Bromus willdenowii Kunth
prairie grass
Coarse green to yellowish green perennial tufts, 30-120 cm, with heavy panicles. Leaf-sheath keeled above, lower sheaths with fine, silky hairs, the hairs more scattered in upper sheaths. Ligule 3-5 mm, ± tapered, denticulate. Leaf-blade 15-40 cm × 8-15 mm, abaxially smooth, or minutely scabrid on ribs, adaxially with scattered fine hairs; margins finely scabrid, tip acute to acuminate. Culm stout, ascending to erect, internodes glabrous. Panicle 15-35 cm, erect or nodding above, pyramidal with scabrid branches in threes or pairs from the distant nodes; lower branches ascending, horizontal or sometimes drooping, upper branches ascending to erect. Spikelets 2.5-4 cm, 5-9-flowered, elliptic-oblong to ± cuneate, light green, sometimes purple-suffused. Glumes ± unequal, subacute to acute, keel minutely scabrid; lower 10-14 mm, 5-7-nerved, upper c. 15 mm, 9-nerved. Lemma 17-23 mm, 9-13-nerved, keeled, nerves scabrid, internerves smooth to slightly scabrid; awn 0.5-4-(5) mm. Palea c. ⅔ length of lemma or shorter. Callus with minute hairs. Rachilla scabrid or sparsely minutely pubescent. Anthers 0.5-1 mm in cleistogamous flowers, c. 4.5 mm in chasmogamous flowers. Caryopsis 7.1-7.2 × 1.5-2.2 mm. Fig. 12.
N.; S.: throughout; St.; K., Three Kings Is, Ch. Roadsides and waste ground.
Naturalised from South America.
REPRODUCTIVE BIOLOGY
Flowers of Bromus may be chasmogamous or facultatively cleistogamous and both types may occur on the same plant; stamens and lodicules are shorter in cleistogamous flowers. Chasmogamous flowers are produced in spring in favourable conditions with ample soil moisture whereas cleistogamous flowers are induced by longer day-length and adverse conditions [Harlan, J. R. Amer. J. Bot. 32: 66-72 (1945); Langer, R. H. M. and Wilson, P. New Phytol. 64: 80-85 (1965)]. Some species are wholly chasmogamous or cleistogamous; McKone, M. J. Amer. J. Bot. 72: 1334-1338 (1985) found that Bromus inermis was self-sterile and chasmogamous and that B. tectorum, known to be highly self-fertile, produced mostly cleistogamous flowers.

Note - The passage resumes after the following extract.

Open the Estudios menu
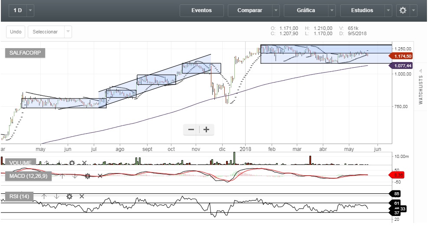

Forde, M. B. and Edgar, E. (1995 op. cit.) supported Raven, P. H. Brittonia 12: 219-221 (1960) in treating prairie grass as Bromus willdenowii Kunth. They recognised a slender Andean segregate as a distinct species, B. catharticus Vahl; Raven also accorded this brome specific rank but referred it to B. unioloides Kunth. Other agrostologists favour a single taxon, B. catharticus Vahl : e.g., Matthei, O. Gayana Bot. 43: 47-110 (1986); Veldkamp, J. F., Eriks, M. and Smit, S. S. Blumea 35: 483-497 (1991); and Petersen, P. M. and Planchuelo, A. M. Novon 8: 53-60 (1998).